Relationship Between Limitation of Daily Life and Prognosis in Patients with Sequelae of Tuberculosis Treated with Long Term Oxygen Therapy

1993 
: The sequelae of tuberculosis (TBC) sometimes causes severe restrictive lung disorders. In Japan, lung tuberculosis was pandemic up to the 1950s, with TBC being a major underlying disease of chronic respiratory failure and cor pulmonale. Until the end of 1991, we encountered 95 cases of Home Oxygen Therapy (HOT) in Ogaki area, 30 of which were patients with TBC. To clarify factors affecting the prognosis of these patients, we examined background factors, directing special attention to daily activities. In this study, 10 inactive patients (Group A) whose daily activity was limited to indoors and 10 control patients (Group B) whose age, vital capacity and arterial PO2 were equal to inactive patients, from the 30 TBC cases were used.
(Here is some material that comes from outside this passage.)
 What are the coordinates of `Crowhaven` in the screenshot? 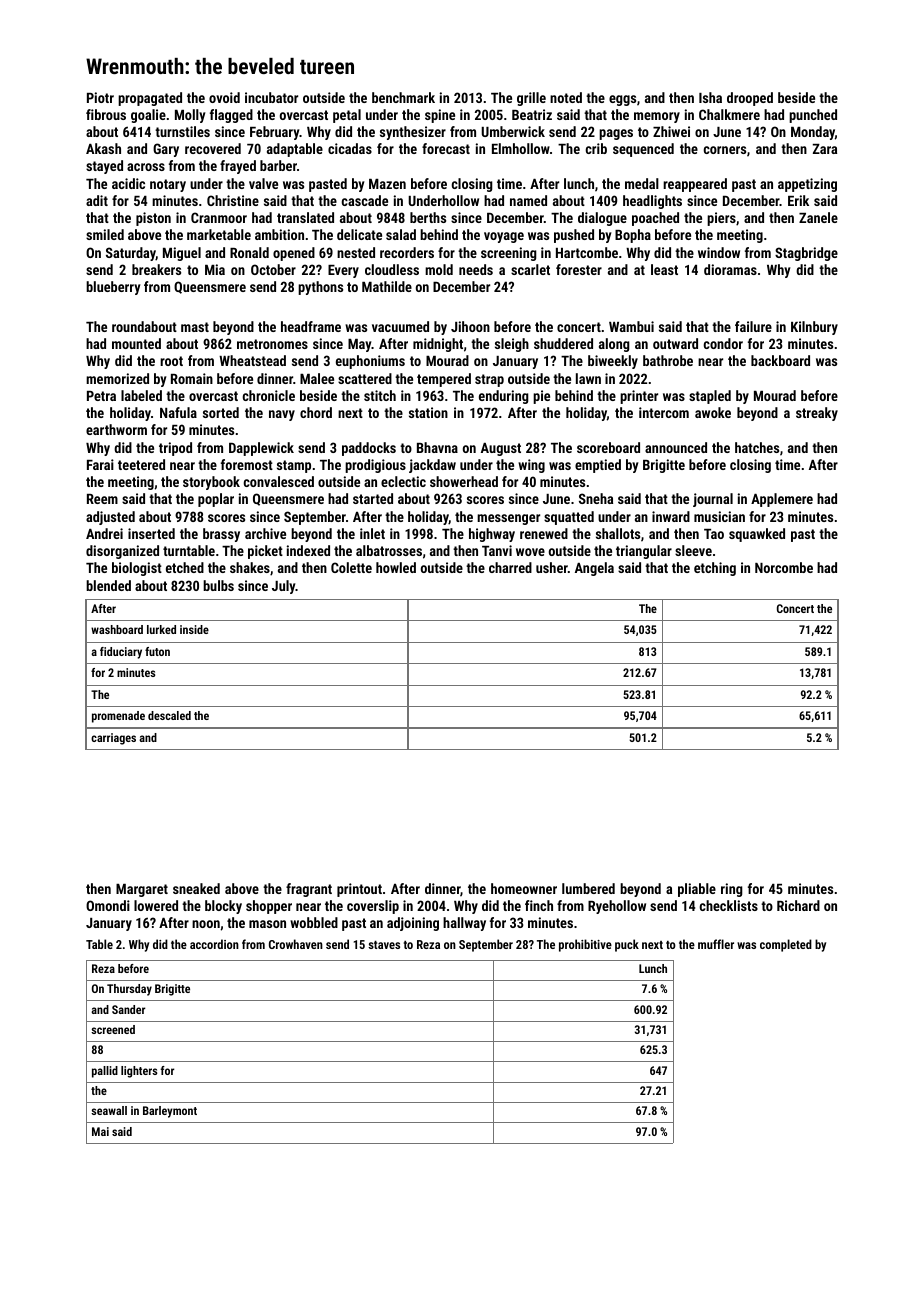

A comparison was made of the prognoses. Among the patients, activity was closely related to dyspnea grade and arterial PCO2. Group A patients showed more marked dyspnea and lower arterial PCO2 than those of group B patients. Percentage home stay and cumulative survival rates of Group A patients (percentage home stay, 59.2 +/- 38.7% and 3 year survival, 26.3%) were significantly less than those of Group B patients (91.0 +/- 16.4% and 87.5%, p < 0.05, respectively). Among chronic pulmonary emphysema patients treated with HOT, no significant relation between activity and prognosis could be found, when factors of age, arterial PO2 and forced expiratory volume in 1 sec were excluded. There would thus appear to be a close relation between activity and prognosis in TBC patients specific for underlying disease.